Inhibitors of the Bromodomain and Extra-terminal Domain (BET protein family consisting of BRD2, BRD3, BRD4 and BRDT) can modify a range of pathological cellular processes, including the initiation and continuation of transcription and cell cycle control. BET inhibition can lead to decreased inflammatory cytokine release, anti-fibrotic activity and reduced mutant cell proliferation, all of which are indicative of disease-modifying effects. Several BET inhibitors are under clinical investigation in multiple solid tumor and hematologic indications, including myelofibrosis.

AZD5153 is a selective BRD4 inhibitor with a novel bivalent binding mode that inhibits both protein bromodomains, resulting in improved potency. Unlike currently available JAK inhibitors, momelotinib is not myelosuppressive, therefore the combination of momelotinib and AZD5153 may provide an efficacy and safety advantage over other JAK inhibitor plus BET inhibitor combinations and allow for prolonged dose intensity and treatment duration. This trial will be designed to provide preliminary proof of concept for a future confirmatory study and support potential additional studies of momelotinib with other novel agents in development for myelofibrosis.
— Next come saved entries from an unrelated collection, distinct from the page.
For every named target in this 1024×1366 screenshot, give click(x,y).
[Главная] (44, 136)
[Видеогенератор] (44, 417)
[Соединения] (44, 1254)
Trial initiation is anticipated to begin in the first half of 2022.

Mark Kowalski, MD, PhD, Chief, Research and Early Development at Sierra added, "The combination of JAK inhibition and BET inhibition has been identified as a promising emergent approach for the treatment of myelofibrosis. However, currently available JAK inhibitors are myelosuppressive, leaving a critical unmet need for patients with anemia or those at risk of developing treatment-emergent anemia. Given momelotinib’s unique mechanism as an inhibitor of ACVR1 / ALK2 in addition to JAK1 and JAK2, we are excited by the potential for improved outcomes for myelofibrosis patients with this promising combination."

Deal Terms

Under the terms of the agreement, Sierra will pay AstraZeneca an upfront payment, as well as certain pre-determined development, regulatory and commercial milestones. In addition, Sierra will provide tiered royalty payments based on future commercial success. Sierra will be responsible for the initial Phase 2 trial execution and all future global development and commercialization activities. Additional deal terms will be included on a Form 8-K filed with the SEC.

Conference Call & Webcast

In connection with this announcement, Sierra will host a conference call and webcast on Thursday, August 5, 2021, at 5:00 pm ET. The call may be accessed by calling (844) 200-6205 (Toll-free in North America) or +44 208 0682 558 (International Dial-in) and entering the Conference ID number: 956684. The call will be webcast live and will be accessible through the Investor section of the Company’s website at www.SierraOncology.com. An archived replay of the webcast will be made available at the same location.

About Momelotinib

Momelotinib is a selective and orally bioavailable JAK1, JAK2 and ACVR1 / ALK2 inhibitor for the potential treatment of myelofibrosis. Myelofibrosis results from dysregulated JAK-STAT signaling and is characterized by constitutional symptoms, splenomegaly (enlarged spleen) and progressive anemia.

Momelotinib is currently under investigation in the MOMENTUM clinical trial, a global, randomized, double-blind Phase 3 study for symptomatic and anemic myelofibrosis patients. Top-line data are anticipated in Q1 2022. The U.S. Food & Drug Administration has granted Fast Track designation for momelotinib.